WHAT IS NEEDED:
Where the line containing "This screenshot has width=1568, height=773." appears below, begin there and reproduce each line exactly through the last one, omitting pictures.

Top of EXERCISE INPUT

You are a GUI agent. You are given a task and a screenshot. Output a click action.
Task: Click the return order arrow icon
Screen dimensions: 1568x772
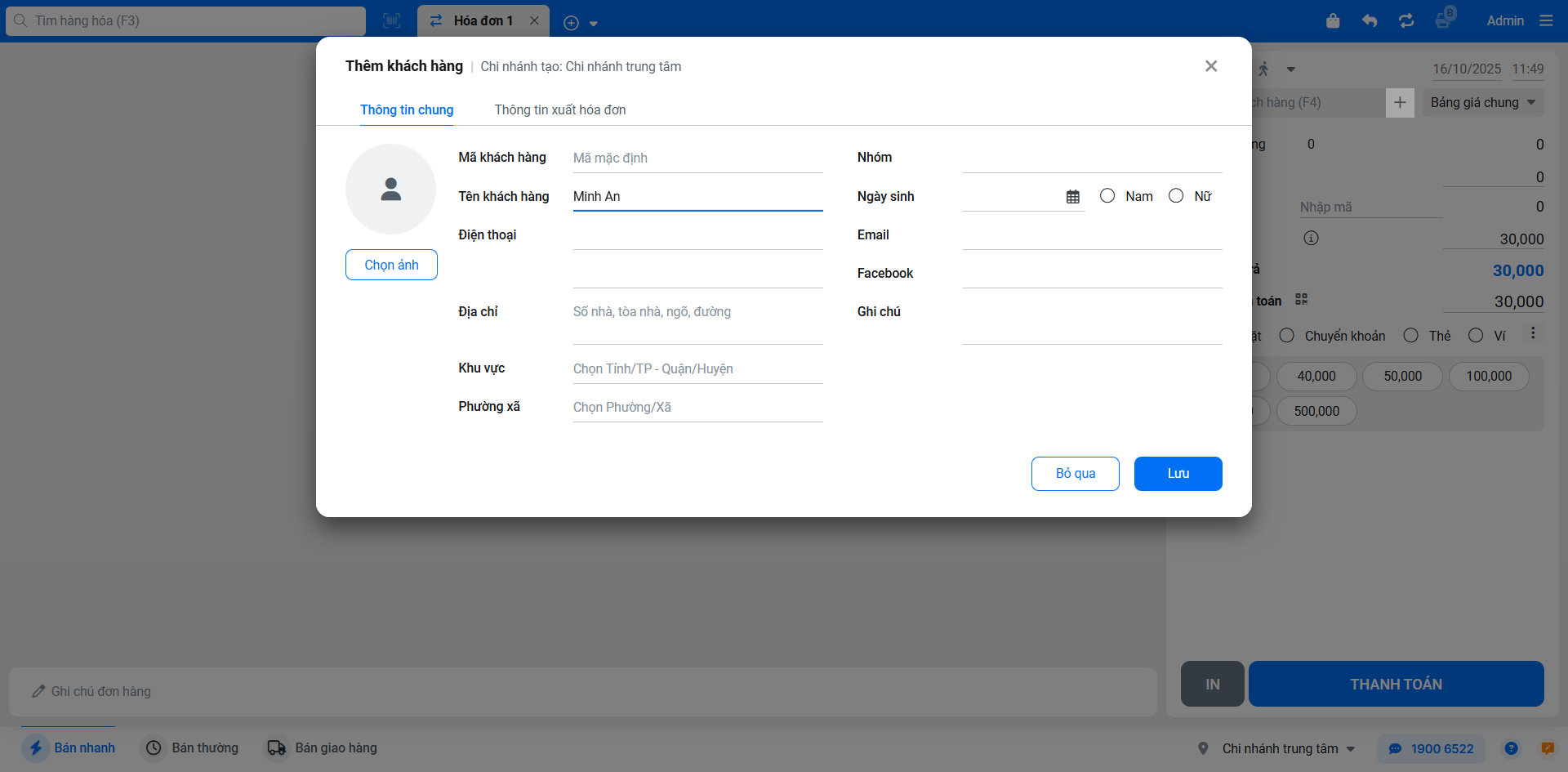pyautogui.click(x=1370, y=21)
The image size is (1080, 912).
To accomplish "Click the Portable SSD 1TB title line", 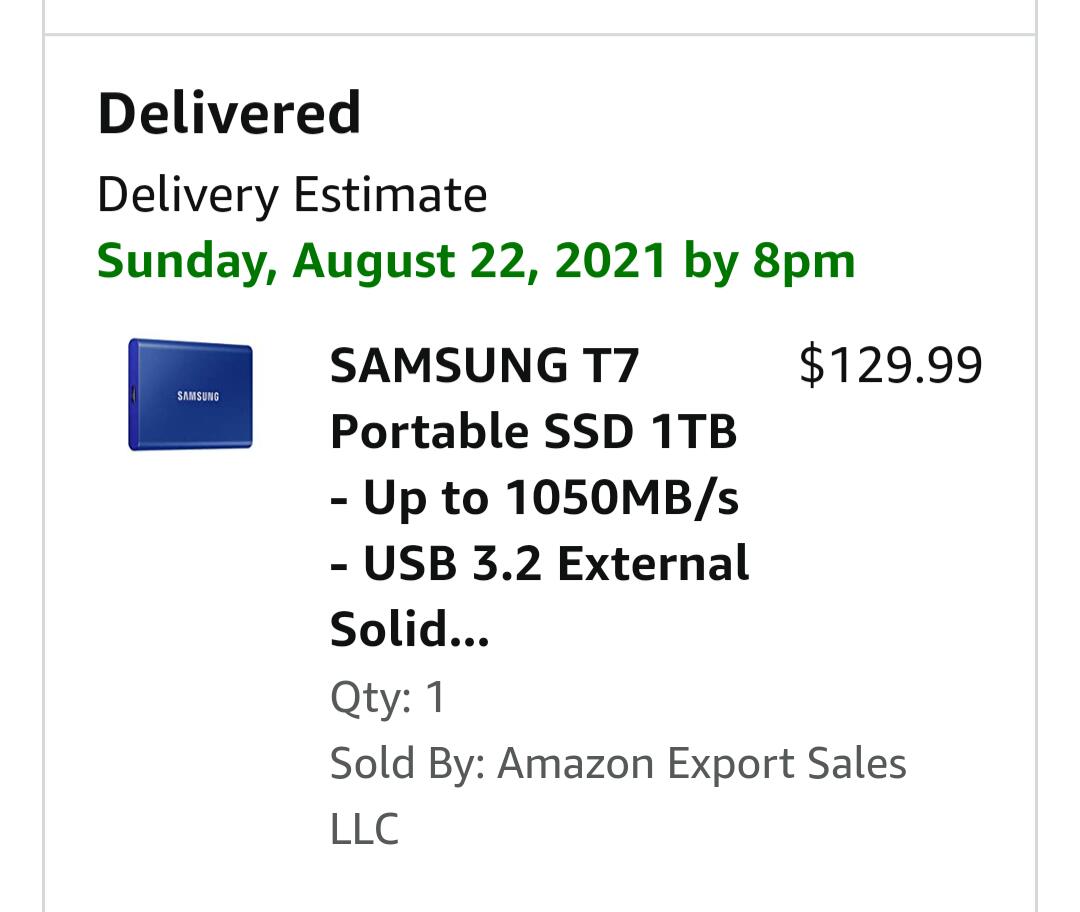I will pyautogui.click(x=533, y=431).
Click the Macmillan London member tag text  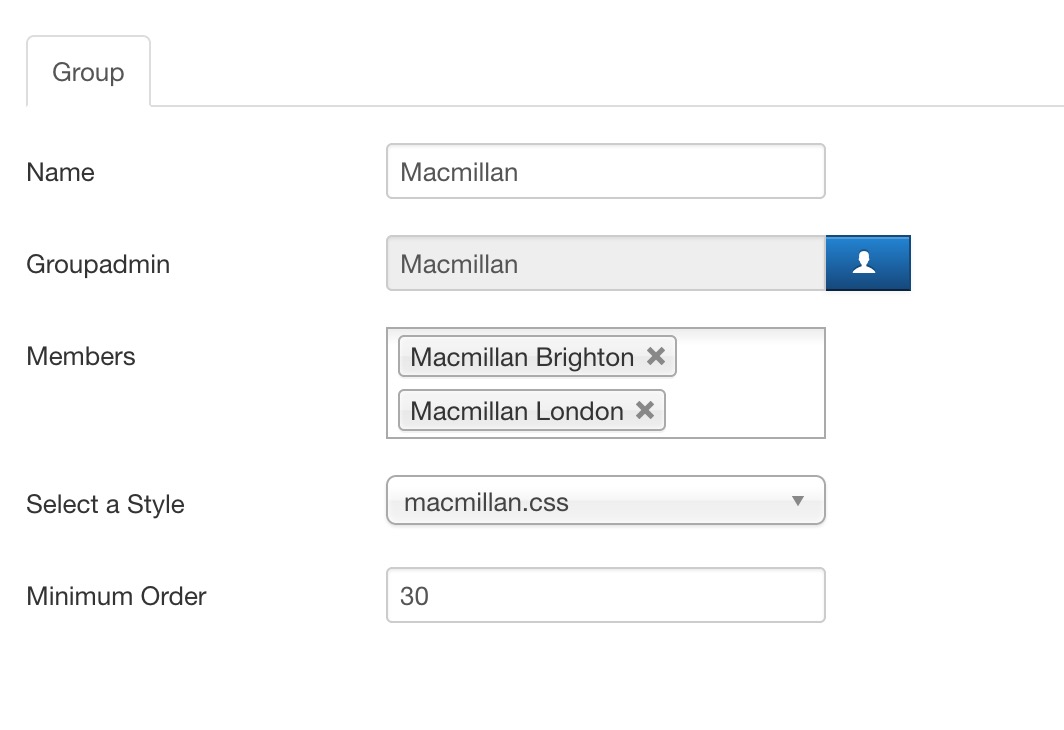tap(516, 410)
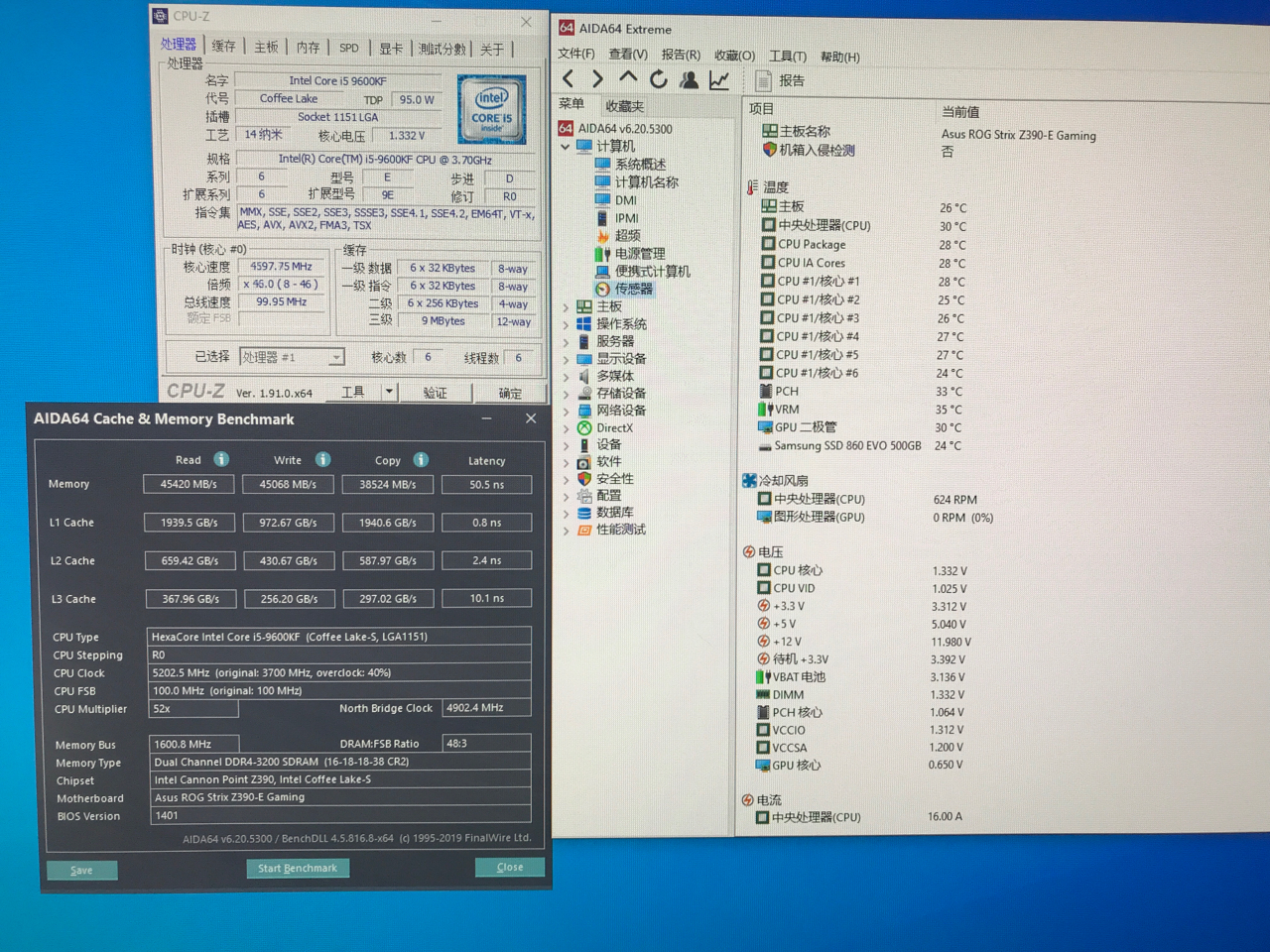Click the Save button in the benchmark window

click(82, 869)
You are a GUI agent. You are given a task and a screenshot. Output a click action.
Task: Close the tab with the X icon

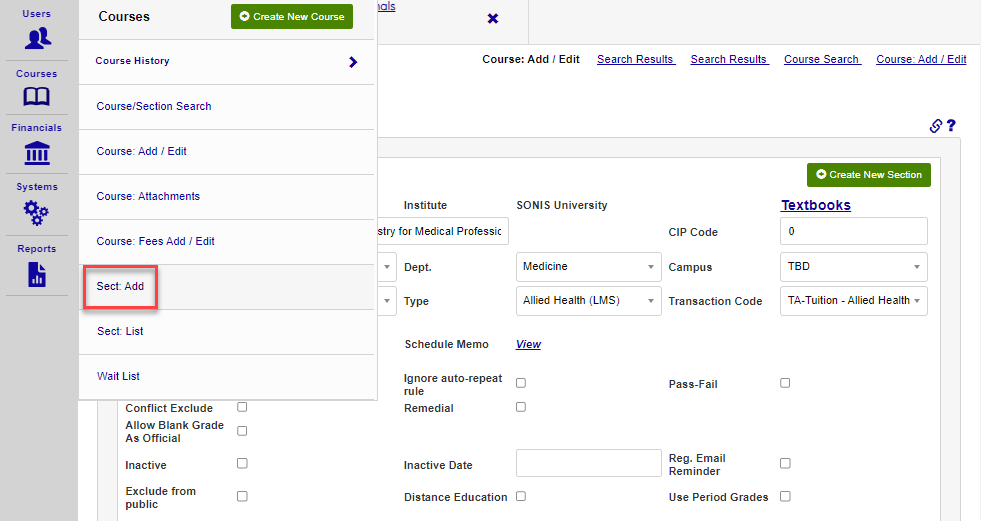[492, 19]
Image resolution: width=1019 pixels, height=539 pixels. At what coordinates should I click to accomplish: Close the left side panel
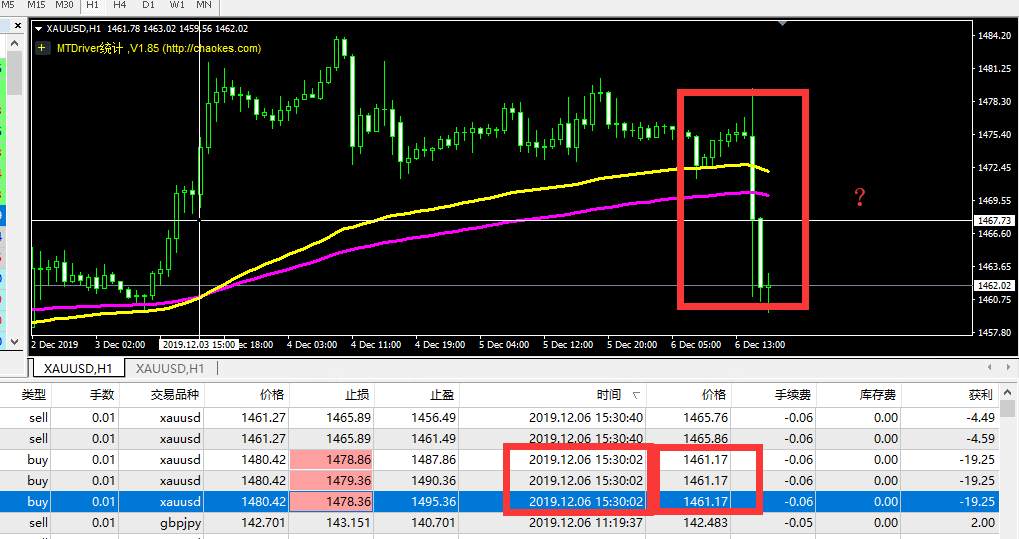pos(18,26)
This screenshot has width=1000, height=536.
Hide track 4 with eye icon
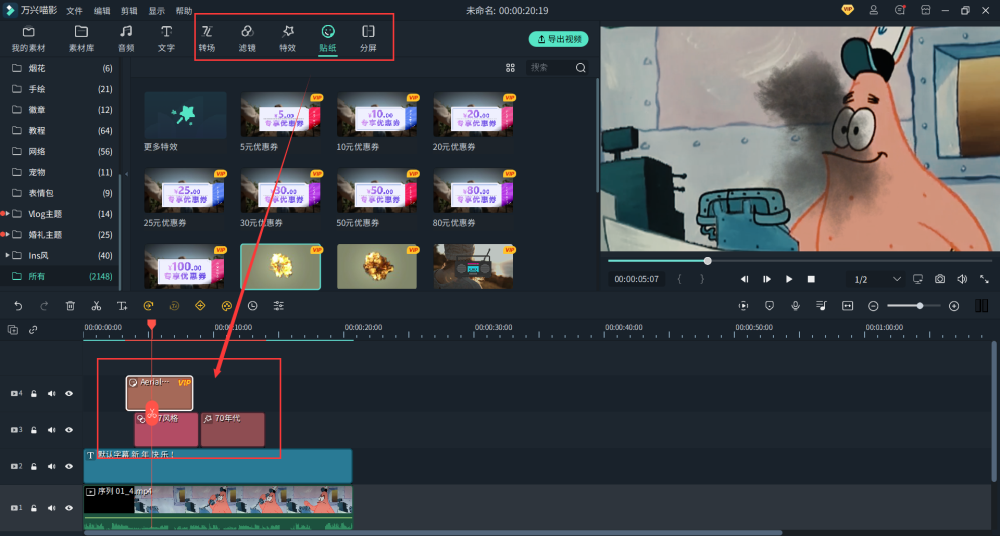point(69,394)
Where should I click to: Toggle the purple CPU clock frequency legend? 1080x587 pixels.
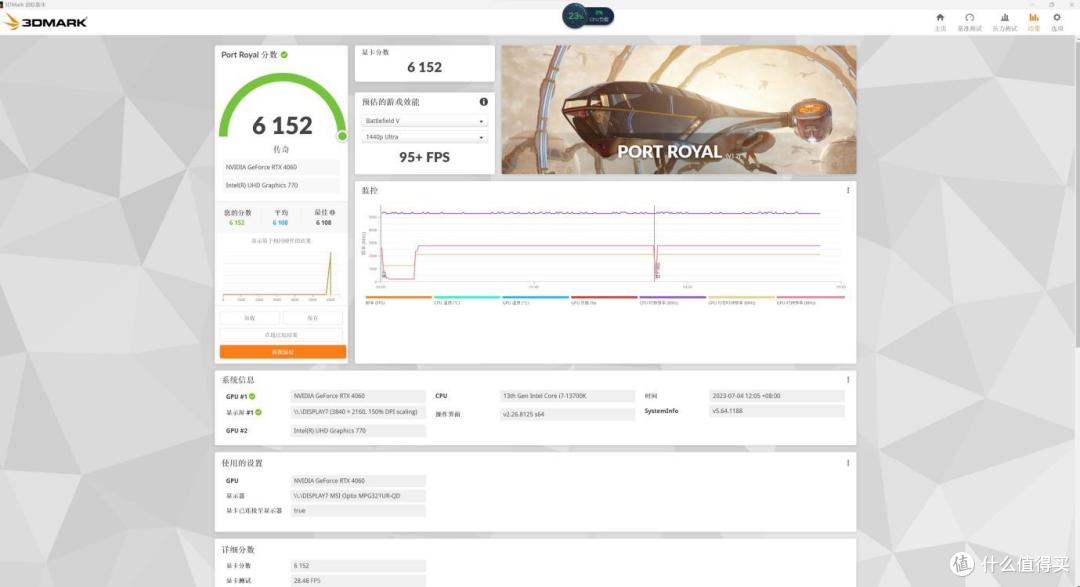(671, 299)
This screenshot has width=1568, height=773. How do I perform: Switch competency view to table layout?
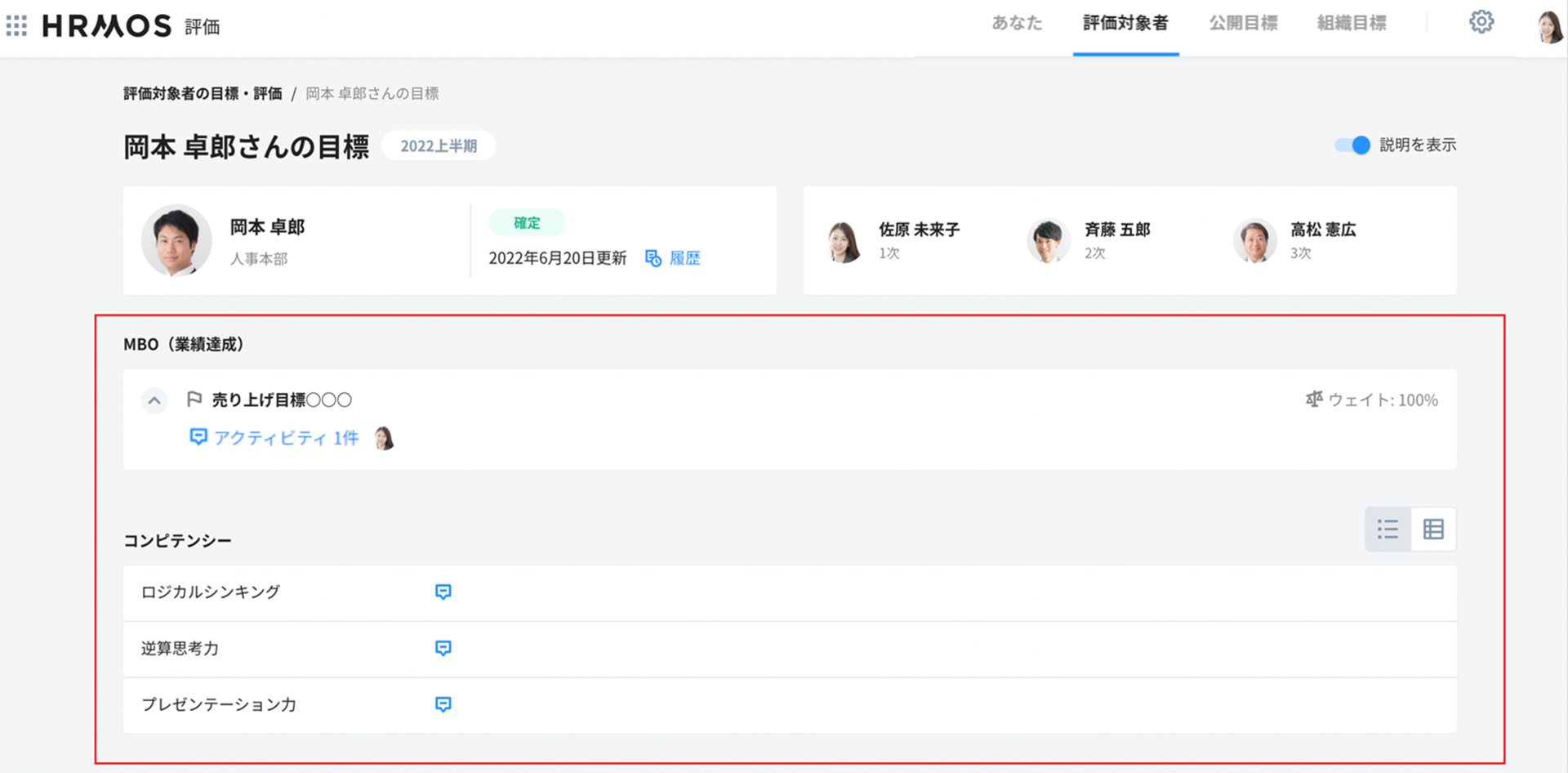pos(1433,529)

Bottom of EXERCISE INPUT

TASK RESULT:
This screenshot has width=1568, height=773. How do I perform: Switch competency view to table layout?
pos(1433,529)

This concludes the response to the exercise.